Activity. Only the lines from the one with "Given: Select the" to the end of the data, both ends included, should be output, exactly as they stand and without pictures.

#### Data for this exercise

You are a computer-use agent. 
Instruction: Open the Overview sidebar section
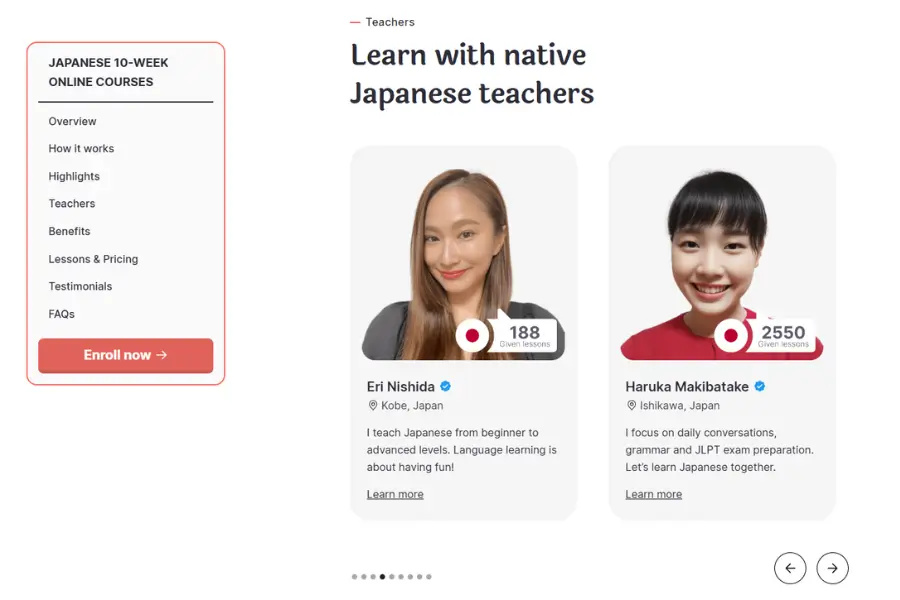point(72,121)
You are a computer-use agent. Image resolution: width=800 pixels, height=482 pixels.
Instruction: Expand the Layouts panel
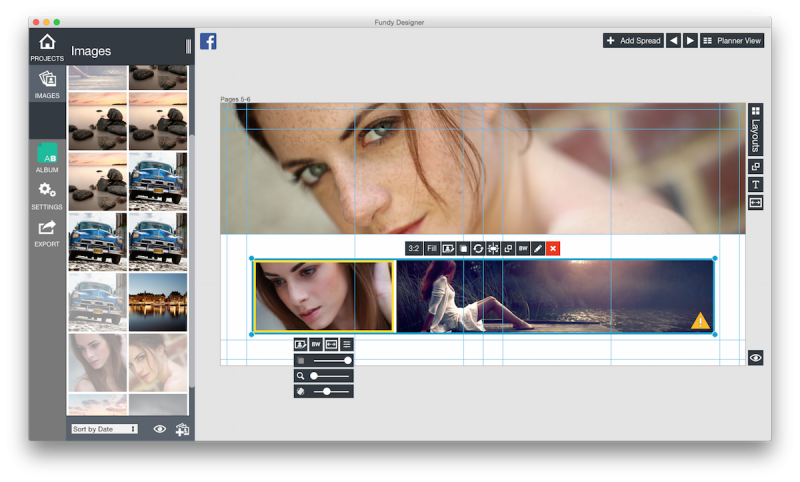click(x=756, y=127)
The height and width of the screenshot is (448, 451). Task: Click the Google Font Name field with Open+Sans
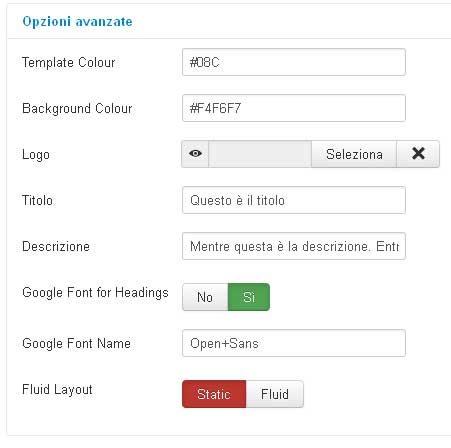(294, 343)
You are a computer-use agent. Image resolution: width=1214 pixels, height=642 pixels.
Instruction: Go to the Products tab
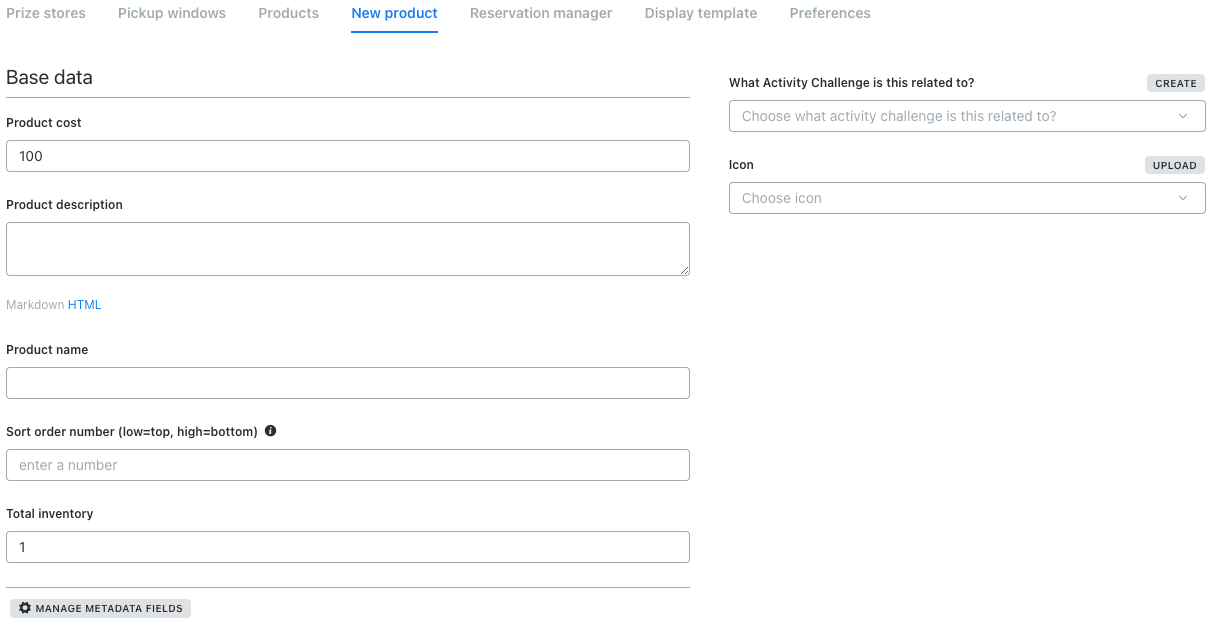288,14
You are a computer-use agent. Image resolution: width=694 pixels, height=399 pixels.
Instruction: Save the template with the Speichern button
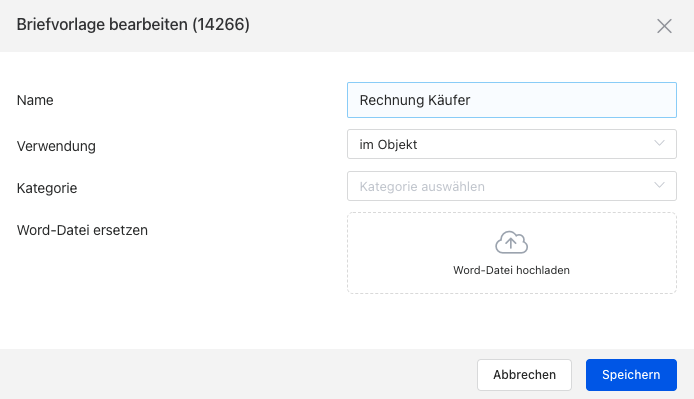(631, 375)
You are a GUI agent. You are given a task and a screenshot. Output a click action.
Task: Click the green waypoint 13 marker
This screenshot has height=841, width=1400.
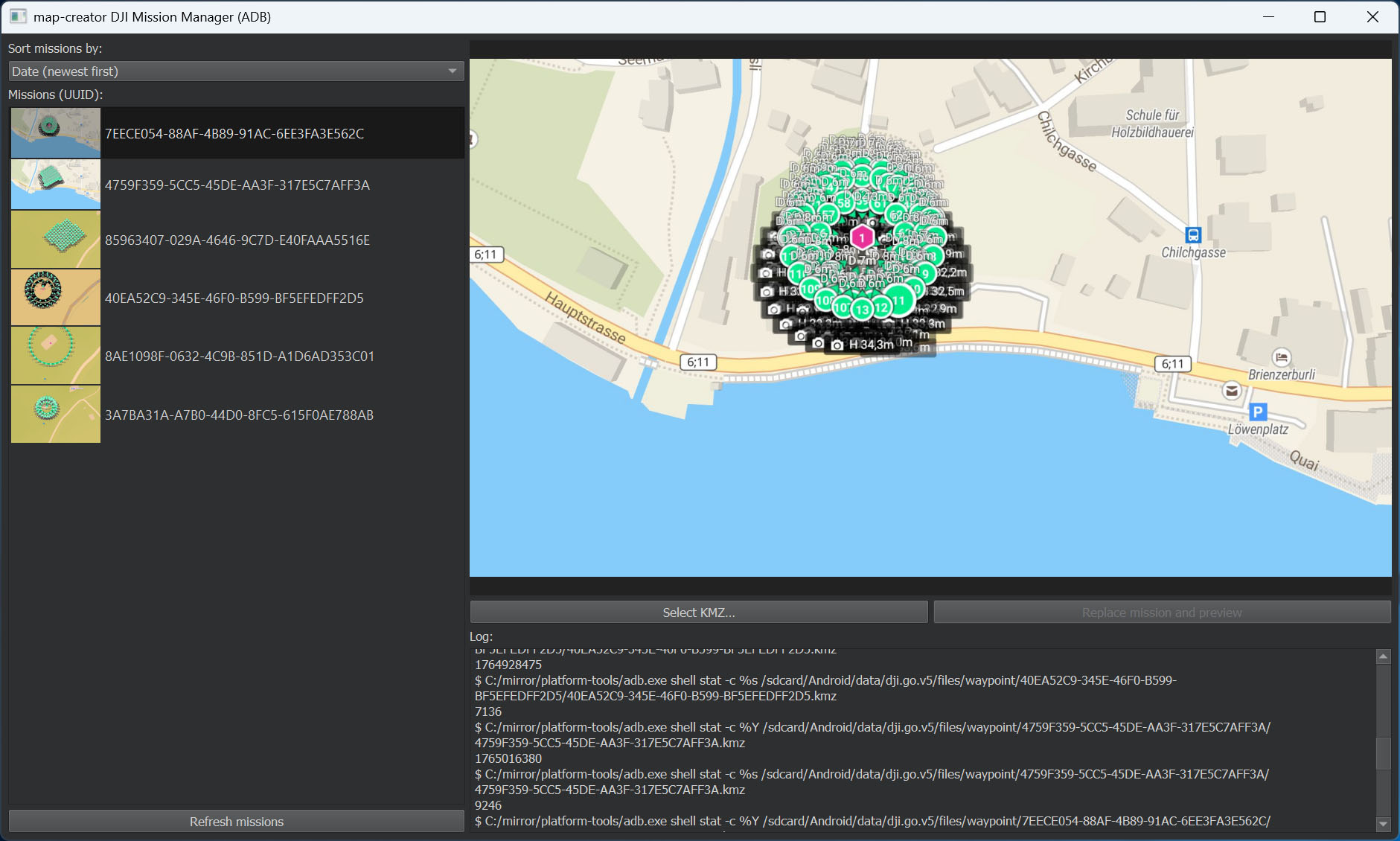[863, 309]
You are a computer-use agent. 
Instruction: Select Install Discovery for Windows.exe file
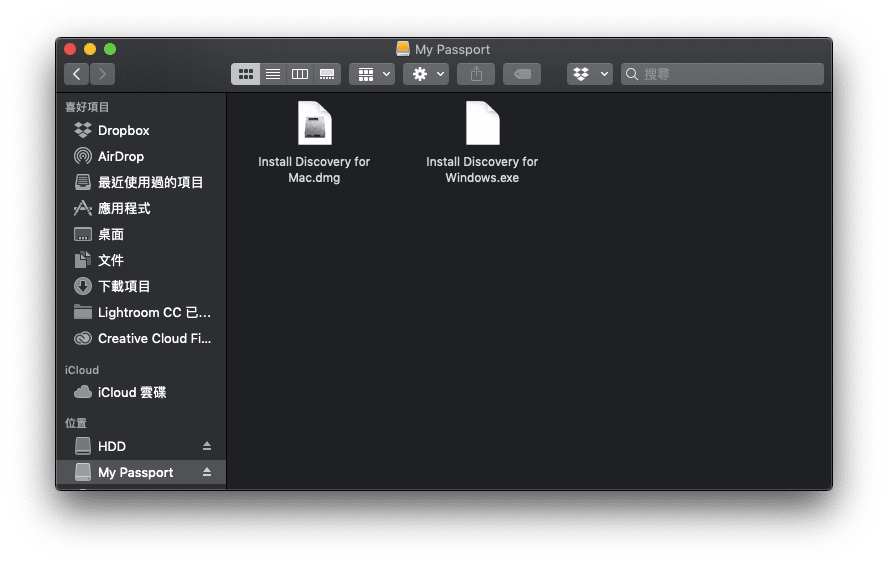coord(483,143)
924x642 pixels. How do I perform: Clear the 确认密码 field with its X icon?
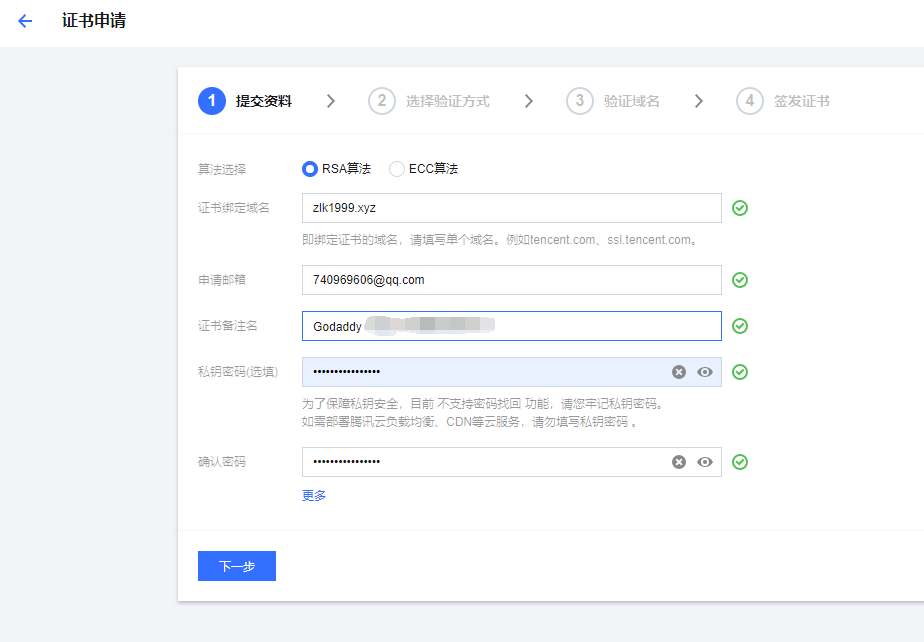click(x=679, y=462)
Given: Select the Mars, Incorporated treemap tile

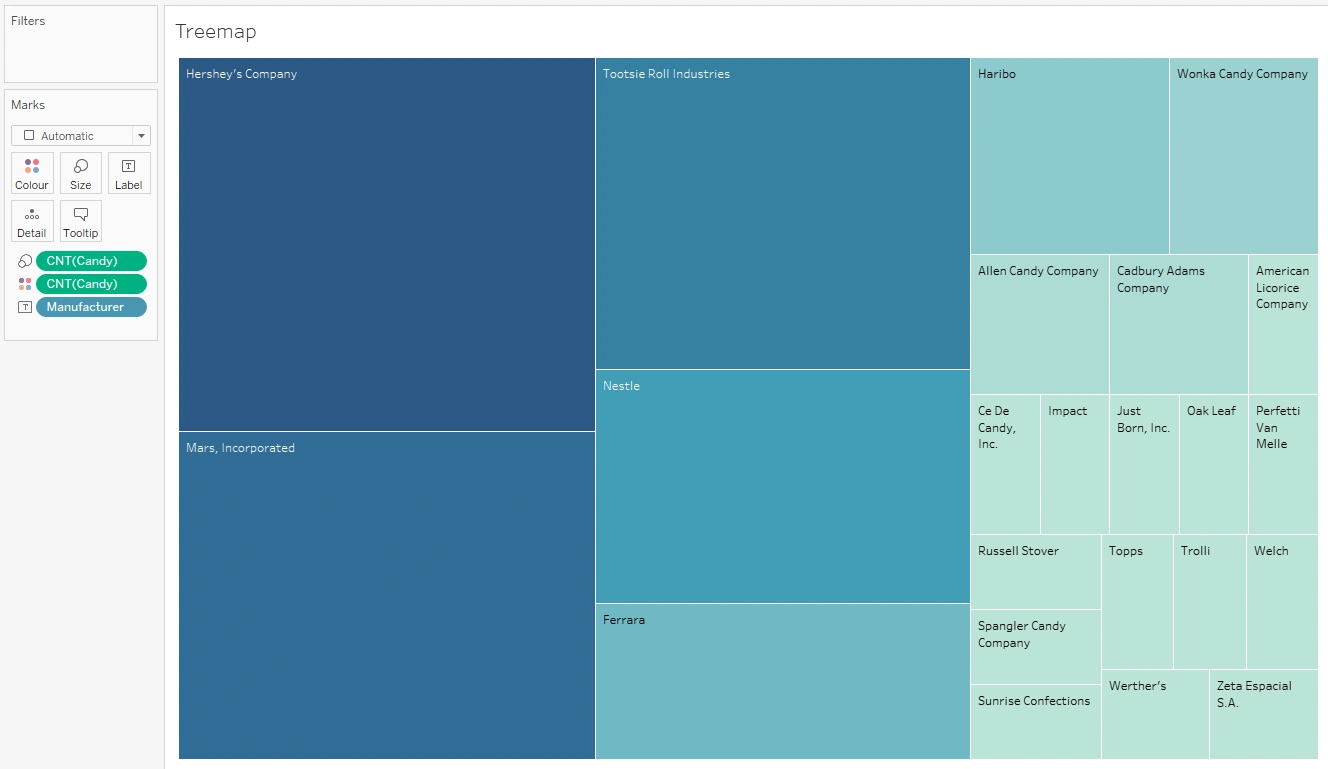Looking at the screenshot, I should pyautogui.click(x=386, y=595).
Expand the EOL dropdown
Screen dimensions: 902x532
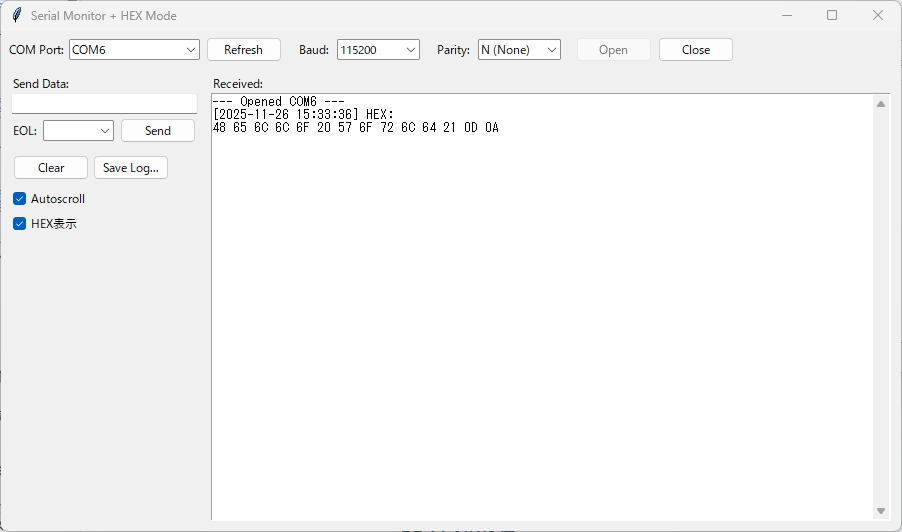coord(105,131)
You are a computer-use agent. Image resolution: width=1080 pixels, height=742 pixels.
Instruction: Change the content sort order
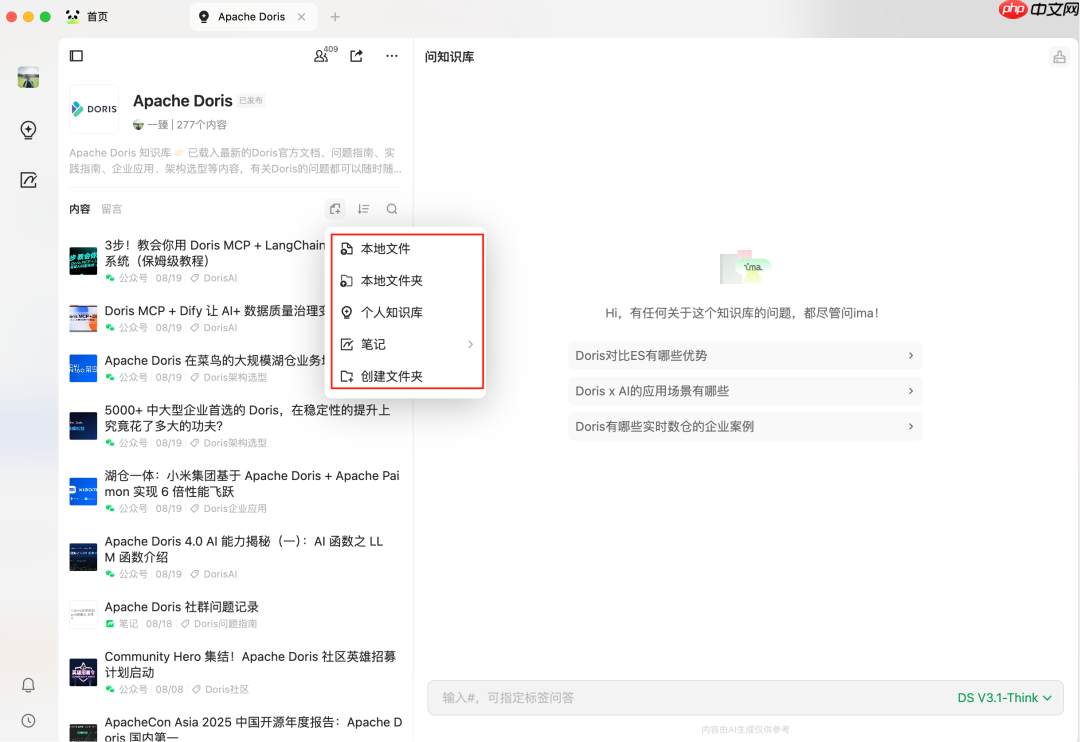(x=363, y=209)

########

Answer area.
Given: Select the Mars, Incorporated treemap tile

Looking at the screenshot, I should pyautogui.click(x=386, y=595).
Expand the EOL dropdown
Screen dimensions: 902x532
coord(105,131)
You are a computer-use agent. Image resolution: width=1080 pixels, height=742 pixels.
Instruction: Change the content sort order
(x=363, y=209)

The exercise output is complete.